Oklahoma! The 50th Anniversary Edition DVD has some good extras included in it, which makes me it a winner in my book. That said I do not understand why the write up on the back cover does not contain the special features on the DVD. All it mentions, for some reason, is the theatrical trailer. That is just strange. In fact, while this is the 50th anniversary set, it does not say so on the DVD case.
The movie was digitally mastered in THX for this release and is provided in anamorphic widescreen. It is a two-disk offering.
The first disk has the Cinemascope version of the movie with commentary by Ted Chapin and Hugh Fordin. The disk also contains a singalong, individual or as part of the movie.
Disk two has the Todd-AO version of the film with some terrific commentary by Nick Redman and Shirley Jones. These two apparently did this session and then followed it up with one for Carousel. I was surprised at how much I enjoyed listening to Jones. This was her first film, and her impressions as a young ingenue was quite fascinating to listen to. I learned a lot about her that I did not know as well.

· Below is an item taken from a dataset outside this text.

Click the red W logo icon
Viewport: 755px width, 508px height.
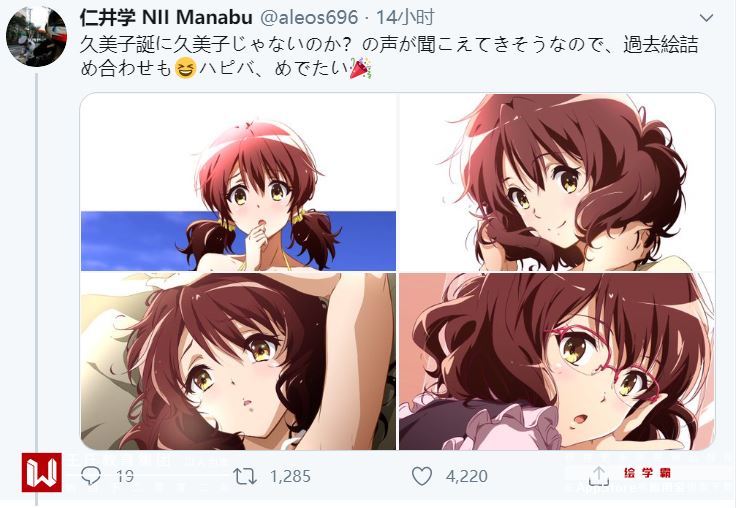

One feature deals with the difference between Cinemascope (twice as wide as what preceded it via an anamorphic lens) and Todd-AO (taller image and curved screens) that was created by Michael Todd. This was really fascinating and a great little tutorial on these two techniques. Oklahoma was filmed in both Cinemascope and Todd-AO. I wish I had watched this little featurette before watching the movies, to be honest, so that I could have been looking for things specifically in order to compare the two. Todd-AO had 6 audio tracks total versus 4 by their competitor.

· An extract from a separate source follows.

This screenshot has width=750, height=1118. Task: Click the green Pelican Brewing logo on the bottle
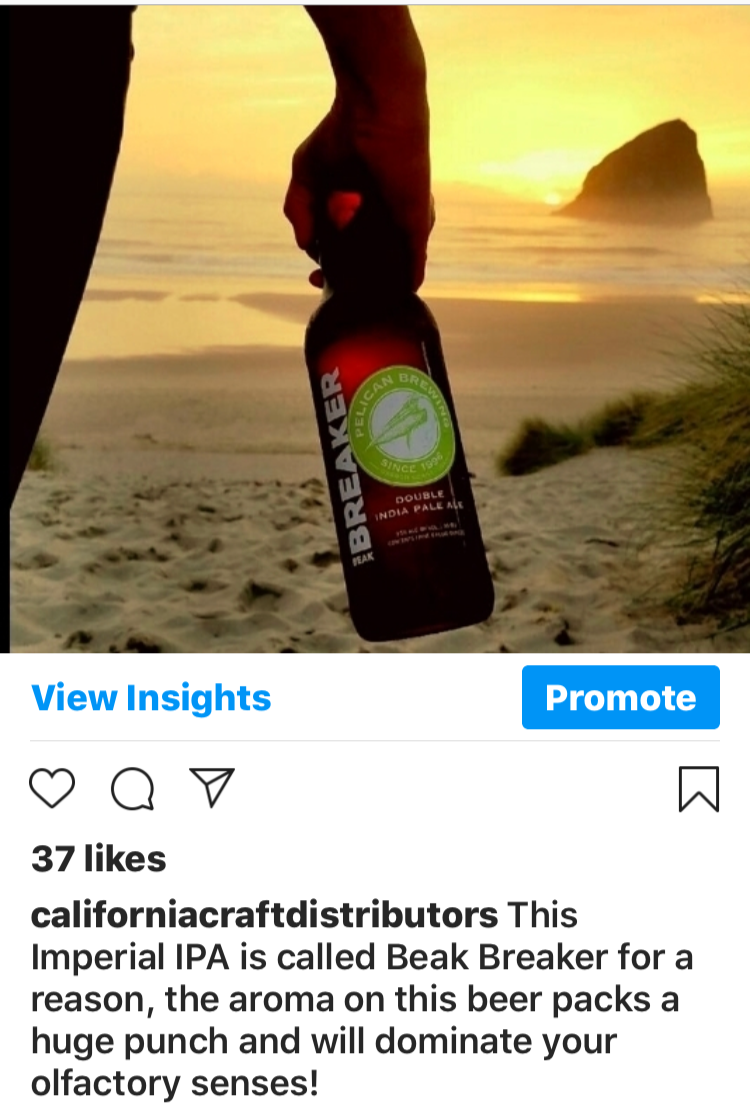click(x=402, y=424)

Other features include The Miracle of Todd-AO which as a neat rollercoaster ride and breathtaking plane flight over the snowy mountains as examples and The March of Todd-AO. The song chapter index has a nifty “play all” option, which I love, but while it is nice to have the singing elements all tied together, it is sometimes a little choppy. Sometimes they leave in dialog that was in the middle of big numbers and at other times they cut it out.